The Company’s Price-Earnings Ratio will then be ranked in terms of which percentile it placed in among the Comparison Companies. 

Return on Invested Capital 
 Return on
Invested Capital (ROIC) 
 The following terms are used to calculate ROIC for purposes of the 2020 Goal-Based Stock Award: 

ROIC means Total Return divided by Average Invested Capital. Performance will be calculated for the three successive fiscal years within the
Performance Period, added together and then divided by three to arrive at an annual average ROIC for the Performance Period. 
 Total Return means
Operating Earnings plus After-tax Interest & Related Charges, determined for each of the three successive fiscal years within the Performance Period. 

Operating Earnings means operating earnings as disclosed on the Company’s earnings report furnished on Form
8-K for the applicable fiscal year. 
  

	1 	 Specifically, using the function “CUST-TRR-RETURN-PER” or successor functions as defined by Bloomberg. 

  
 ii 

 Average Invested Capital means the Average Balances for Long & Short-term Debt plus
Preferred Equity plus Common Shareholders’ Equity.
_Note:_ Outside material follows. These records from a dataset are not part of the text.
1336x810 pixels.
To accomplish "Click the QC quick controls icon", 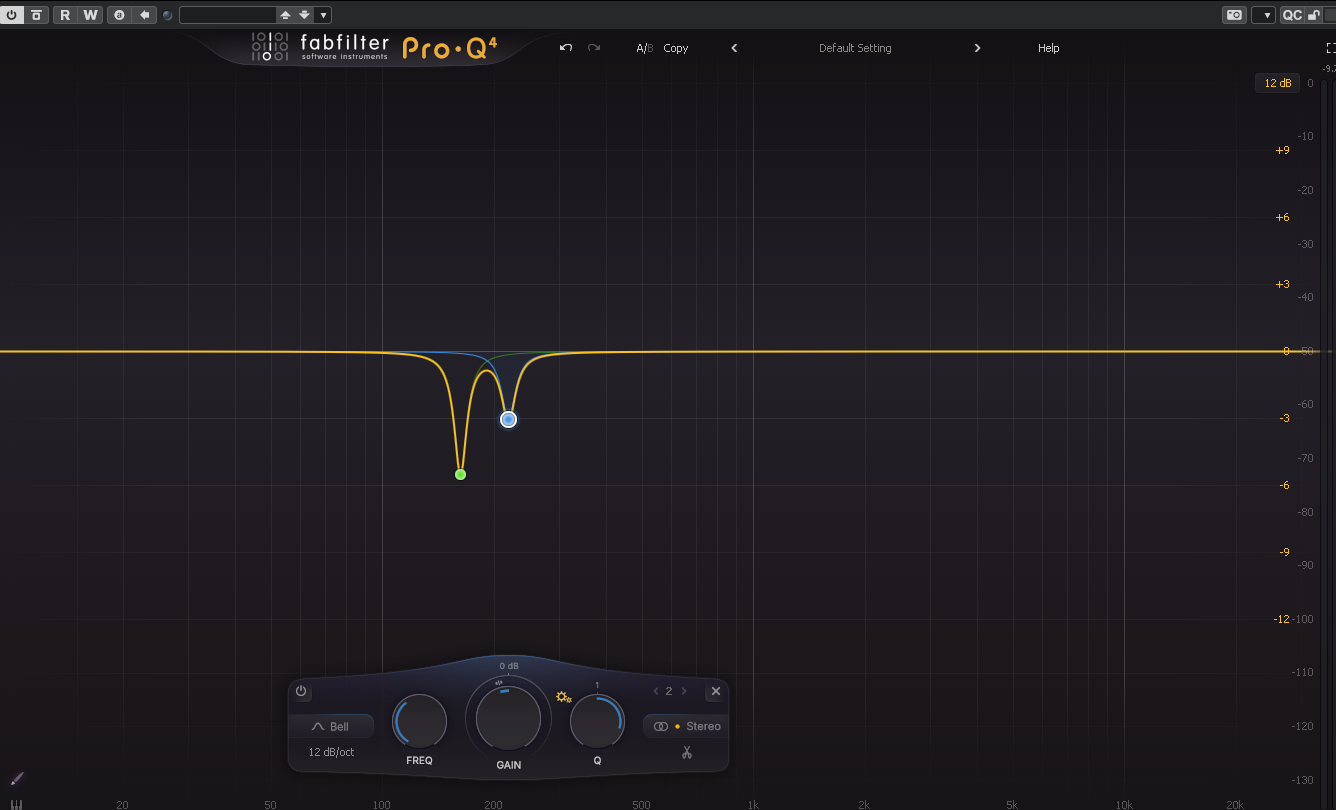I will (1292, 15).
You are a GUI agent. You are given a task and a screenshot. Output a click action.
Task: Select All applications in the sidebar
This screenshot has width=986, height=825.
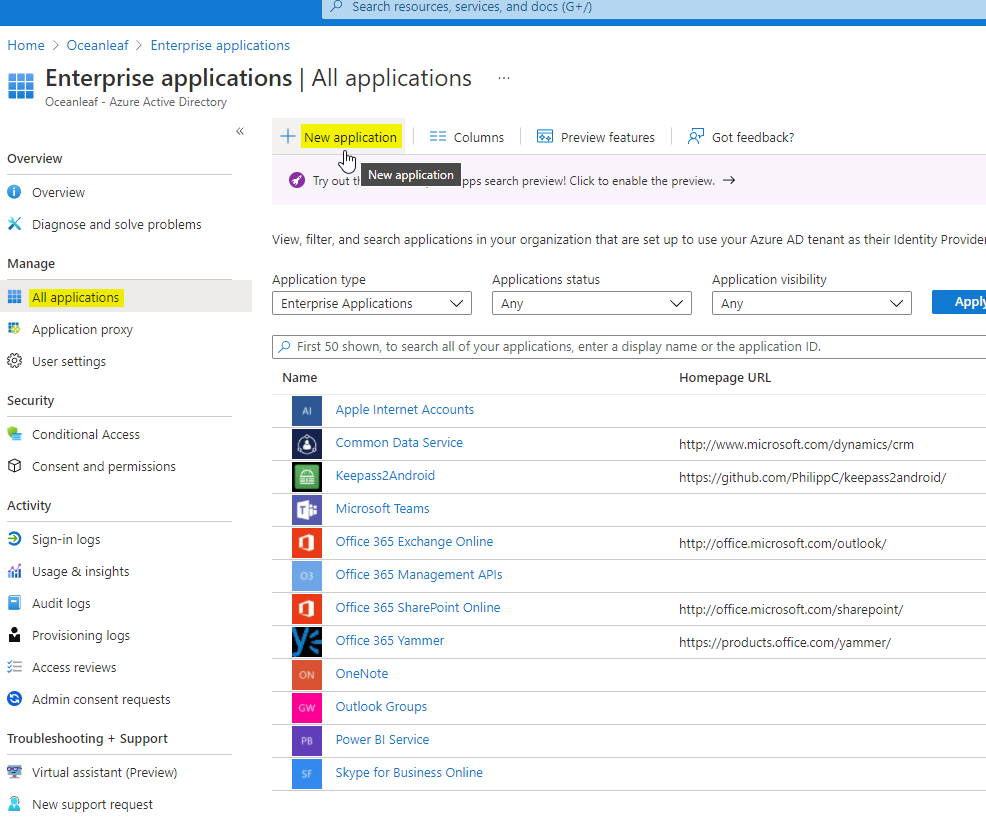click(76, 297)
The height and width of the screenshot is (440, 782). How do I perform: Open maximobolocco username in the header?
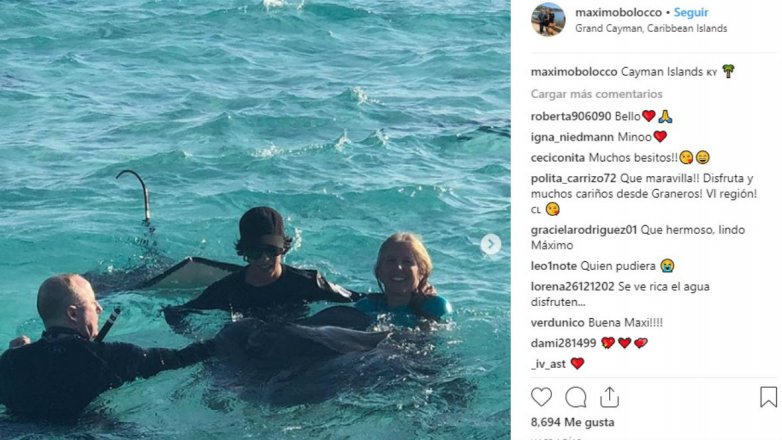618,12
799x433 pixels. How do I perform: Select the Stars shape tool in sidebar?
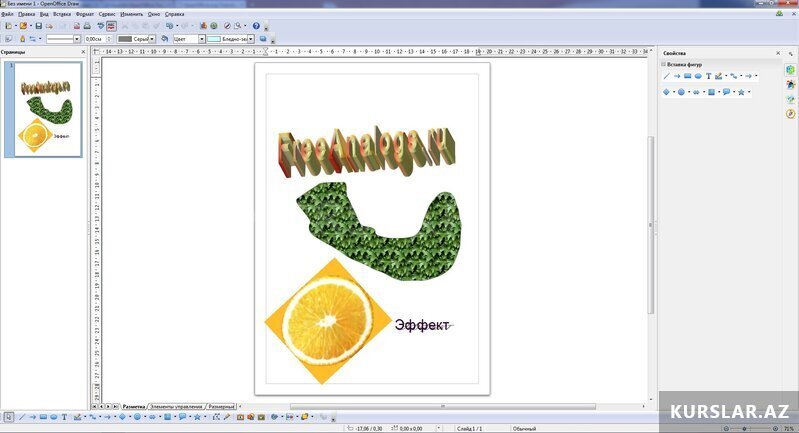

The Average Balances for a year are calculated by performing the calculation at the end of each quarter during the fiscal year (including in the fiscal year’s opening balance sheet) and
then averaging those amounts over five quarters. Long and short-term debt shall be as reported in the Company’s consolidated balance sheet prepared under GAAP, net of cash and cash equivalents. 
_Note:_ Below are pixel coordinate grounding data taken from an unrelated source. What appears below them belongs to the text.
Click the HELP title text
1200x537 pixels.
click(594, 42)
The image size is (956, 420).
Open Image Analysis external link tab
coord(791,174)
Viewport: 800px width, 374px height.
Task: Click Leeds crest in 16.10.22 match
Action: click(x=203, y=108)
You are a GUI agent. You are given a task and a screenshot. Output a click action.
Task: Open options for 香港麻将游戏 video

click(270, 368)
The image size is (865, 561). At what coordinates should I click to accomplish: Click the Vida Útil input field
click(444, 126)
Average Invested Capital will be calculated by excluding (i) accumulated other comprehensive income/(loss) from Common Shareholders’ Equity
(as shown on the Company’s financial statements); (ii) impacts from changes in accounting principles that were not prescribed as of the Date of Grant; and (iii) the effects of incremental impacts from
non-operating gains or losses during the Performance Period, as disclosed on the Company’s earnings report furnished on Form 8-K, that were not included in the
projection on which the original ROIC calculation was based at the time of the grant.